* **Given task**
Please repeat the entries word for word, covering only the stretch from the line that contains "Where should I click to: Click the 19,004" through the line that contains "will [1476, 456].".

==== Data records

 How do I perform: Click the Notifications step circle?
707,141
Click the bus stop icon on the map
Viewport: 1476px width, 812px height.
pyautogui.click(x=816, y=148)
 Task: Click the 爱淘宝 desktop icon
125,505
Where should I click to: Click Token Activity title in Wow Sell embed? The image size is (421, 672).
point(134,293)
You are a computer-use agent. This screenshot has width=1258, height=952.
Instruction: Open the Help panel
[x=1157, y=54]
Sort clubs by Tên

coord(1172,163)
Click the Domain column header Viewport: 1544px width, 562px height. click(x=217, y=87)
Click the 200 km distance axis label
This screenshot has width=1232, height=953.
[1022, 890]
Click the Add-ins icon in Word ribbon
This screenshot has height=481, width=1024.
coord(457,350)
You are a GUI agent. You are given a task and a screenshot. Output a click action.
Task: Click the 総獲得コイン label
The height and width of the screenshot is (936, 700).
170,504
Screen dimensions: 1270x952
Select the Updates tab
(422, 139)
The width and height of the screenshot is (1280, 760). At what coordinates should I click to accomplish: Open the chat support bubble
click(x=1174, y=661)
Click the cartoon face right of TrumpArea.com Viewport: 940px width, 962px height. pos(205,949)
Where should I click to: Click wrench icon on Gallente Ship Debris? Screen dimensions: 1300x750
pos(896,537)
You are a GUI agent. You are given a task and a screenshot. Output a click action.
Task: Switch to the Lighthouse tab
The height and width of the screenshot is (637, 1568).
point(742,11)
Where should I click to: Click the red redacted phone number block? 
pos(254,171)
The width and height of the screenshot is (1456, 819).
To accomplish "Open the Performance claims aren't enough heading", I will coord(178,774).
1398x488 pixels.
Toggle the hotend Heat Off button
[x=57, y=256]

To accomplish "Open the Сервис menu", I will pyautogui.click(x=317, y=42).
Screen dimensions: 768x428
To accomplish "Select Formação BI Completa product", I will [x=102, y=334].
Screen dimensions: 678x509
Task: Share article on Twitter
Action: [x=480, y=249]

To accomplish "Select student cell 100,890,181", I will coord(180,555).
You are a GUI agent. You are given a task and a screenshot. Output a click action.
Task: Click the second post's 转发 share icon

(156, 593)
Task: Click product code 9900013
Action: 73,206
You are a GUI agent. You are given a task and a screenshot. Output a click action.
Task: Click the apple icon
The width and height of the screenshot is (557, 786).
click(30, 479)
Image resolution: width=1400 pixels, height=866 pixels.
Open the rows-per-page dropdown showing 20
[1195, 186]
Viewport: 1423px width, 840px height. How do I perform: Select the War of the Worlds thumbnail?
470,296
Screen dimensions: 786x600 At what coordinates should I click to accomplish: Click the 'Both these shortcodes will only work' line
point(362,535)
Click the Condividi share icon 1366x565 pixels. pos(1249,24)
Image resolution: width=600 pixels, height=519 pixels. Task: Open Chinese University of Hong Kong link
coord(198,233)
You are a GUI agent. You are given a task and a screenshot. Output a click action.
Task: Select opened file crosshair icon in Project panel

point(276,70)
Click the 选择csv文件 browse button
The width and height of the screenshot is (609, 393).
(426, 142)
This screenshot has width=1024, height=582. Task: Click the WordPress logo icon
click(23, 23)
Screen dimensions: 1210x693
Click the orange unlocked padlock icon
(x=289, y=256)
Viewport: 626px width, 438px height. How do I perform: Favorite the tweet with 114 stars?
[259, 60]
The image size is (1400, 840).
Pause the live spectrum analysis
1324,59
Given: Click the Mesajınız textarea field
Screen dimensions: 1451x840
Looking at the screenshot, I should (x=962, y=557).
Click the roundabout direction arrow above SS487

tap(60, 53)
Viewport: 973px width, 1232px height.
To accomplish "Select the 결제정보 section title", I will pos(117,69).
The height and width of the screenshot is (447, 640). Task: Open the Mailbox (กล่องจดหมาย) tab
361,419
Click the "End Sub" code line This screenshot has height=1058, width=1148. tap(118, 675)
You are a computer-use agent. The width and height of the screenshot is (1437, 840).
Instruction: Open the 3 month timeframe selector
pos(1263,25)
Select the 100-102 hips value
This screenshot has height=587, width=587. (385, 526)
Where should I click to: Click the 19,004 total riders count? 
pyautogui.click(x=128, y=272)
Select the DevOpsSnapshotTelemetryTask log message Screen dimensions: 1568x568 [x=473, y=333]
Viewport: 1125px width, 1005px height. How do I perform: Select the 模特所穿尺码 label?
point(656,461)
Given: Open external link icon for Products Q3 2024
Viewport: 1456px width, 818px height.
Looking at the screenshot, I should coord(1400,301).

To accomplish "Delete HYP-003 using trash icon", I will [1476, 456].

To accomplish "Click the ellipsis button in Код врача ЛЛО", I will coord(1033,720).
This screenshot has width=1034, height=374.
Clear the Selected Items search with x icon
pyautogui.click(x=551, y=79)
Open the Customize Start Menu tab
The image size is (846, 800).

========

* **Response to the task**
Where should I click to: Click the 19,004 total riders count? 
pyautogui.click(x=128, y=272)
Select the DevOpsSnapshotTelemetryTask log message Screen dimensions: 1568x568 [x=473, y=333]
Viewport: 1125px width, 1005px height. How do I perform: Select the 模特所穿尺码 label?
point(656,461)
Given: Open external link icon for Products Q3 2024
Viewport: 1456px width, 818px height.
Looking at the screenshot, I should coord(1400,301).

To accomplish "Delete HYP-003 using trash icon", I will [1476, 456].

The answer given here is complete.